A Manual of Plain Directions for Planting and Cultivating Vineyards and for Making Wine in New South Wales

That was my epiphany. I was then and forevermore obsessed by the legacy of my farming youth, the beauty of the vineyard surroundings, and the love for my wife and children. I would buy vineyard property in America! It was just meant to be. Well, not so fast. Dawn and I spent the next several years looking for the perfect piece of land in what we thought were all of the best locations-the Napa, Alexander, and Sonoma valleys. We just couldn't find land that matched the vision in our minds. We'd almost given up looking until one serendipitous day.

Dawn's mum, Joy, was visiting us in the spring of 1990; she had been a great fan of the TV show, Perry Mason. Raymond Burr starred in the series, and when we learned that he had a winery in Sonoma County, we just had to take the ride to a place called Dry Creek Valley.

Dawn and I had spent more than a few years exploring all of the wine regions east of the Redwood Highway. It never occurred to us that heaven could possibly be to the west toward the ocean where the fog frequently blanketed the sun. And besides, Dry Creek Valley? It sounded hot, dusty, dry, and uninhabitable but for snakes and lizards and other desert creatures.

So when we turned off on Dry Creek Road that eventful day, I was in my typical Type A mode of driving-without stopping toward our destination, the Raymond Burr Vineyards west of Healdsburg. After about two miles, I slowed the car, pulled off the road, and stopped.

"What's wrong?" Dawn asked, sounding more confused than alarmed. (Remember, I never slow down, much less stop when I'm focused on a destination.) "What's wrong?" she repeated.

I was speechless...or at least as close to speechless as I ever get. "Wrong? There's nothing wrong. It's just like Bordeaux, but without the French. It's perfect!" I said climbing out of the car.

I couldn't believe my eyes. We were on a gentle ridge, and to the south stretched the most beautiful, lush, green valley that I had ever seen. Dawn stood next to me and squeezed my hand. She didn't have to say anything. We knew that was all she wrote. We'd found what we were looking for-Dry Creek Valley-a stone's throw from heaven.

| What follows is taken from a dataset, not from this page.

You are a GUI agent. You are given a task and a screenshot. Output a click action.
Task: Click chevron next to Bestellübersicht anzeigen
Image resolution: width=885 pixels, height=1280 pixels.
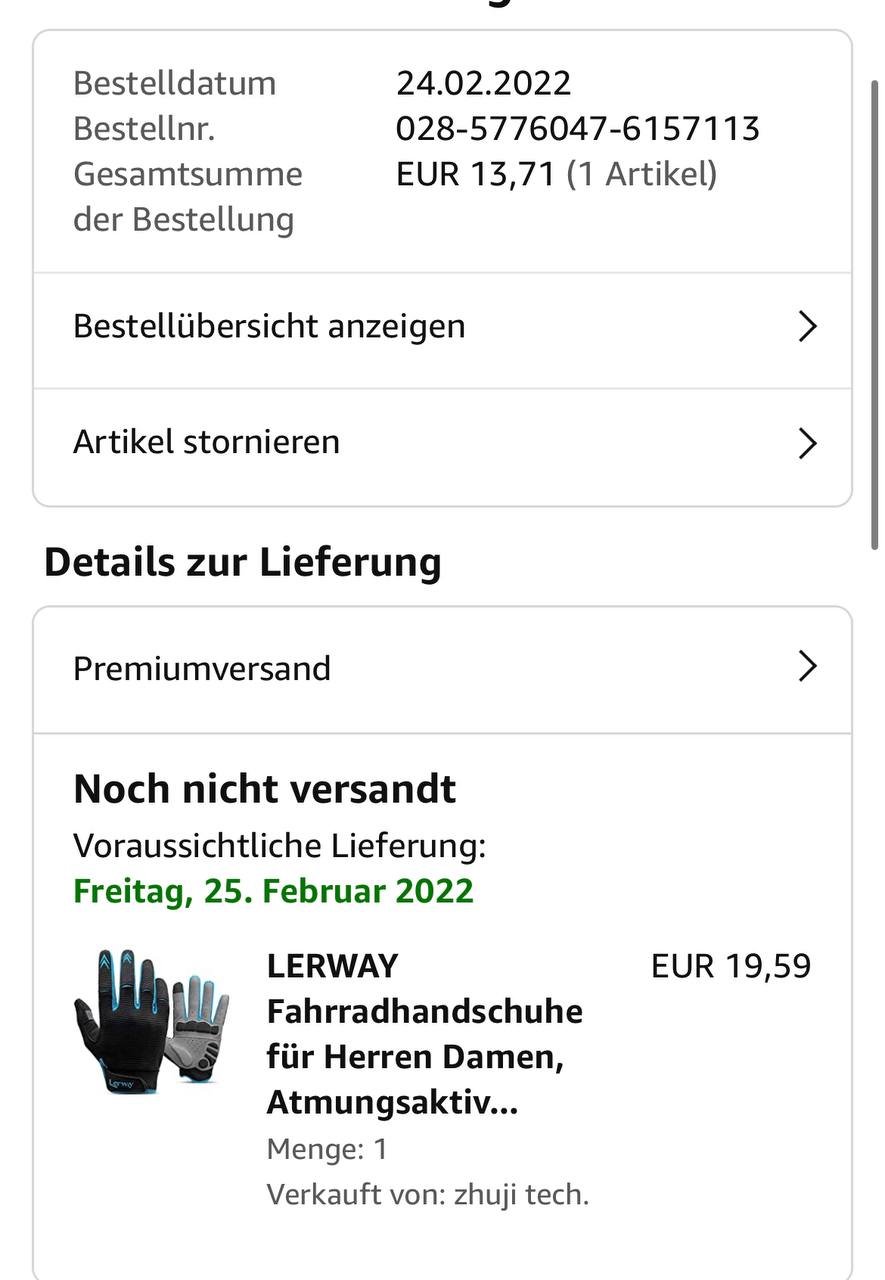point(807,327)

That afternoon, after the compulsory visit to the Raymond Burr winery, we engaged a realtor in Healdsburg. Two weeks later we signed a contract for an old prune ranch. We chose a site that met all of our requirements: loamy soil with layers of gravel for good drainage, a north-facing slope high enough to avoid late spring frosts, and by a river for an adequate water supply. The property had some vineyard acreage and horse corrals bordered on one side by West Dry Creek Road and on the other by Dry Creek itself, which wasn't dry at all. We had found our own little piece of paradise.